[[ SUPPLIED MATERIAL, beginning ]]

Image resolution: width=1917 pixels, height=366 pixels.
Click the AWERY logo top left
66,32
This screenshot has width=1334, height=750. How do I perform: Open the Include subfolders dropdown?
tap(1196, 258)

[[ SUPPLIED MATERIAL, end ]]

◆ **EXERCISE OBJECTIVE**: A verbatim reproduction of all the records above is the expected answer.

◆ **PROBLEM SOLUTION**:
Image resolution: width=1917 pixels, height=366 pixels.
Click the AWERY logo top left
66,32
This screenshot has width=1334, height=750. How do I perform: Open the Include subfolders dropdown?
tap(1196, 258)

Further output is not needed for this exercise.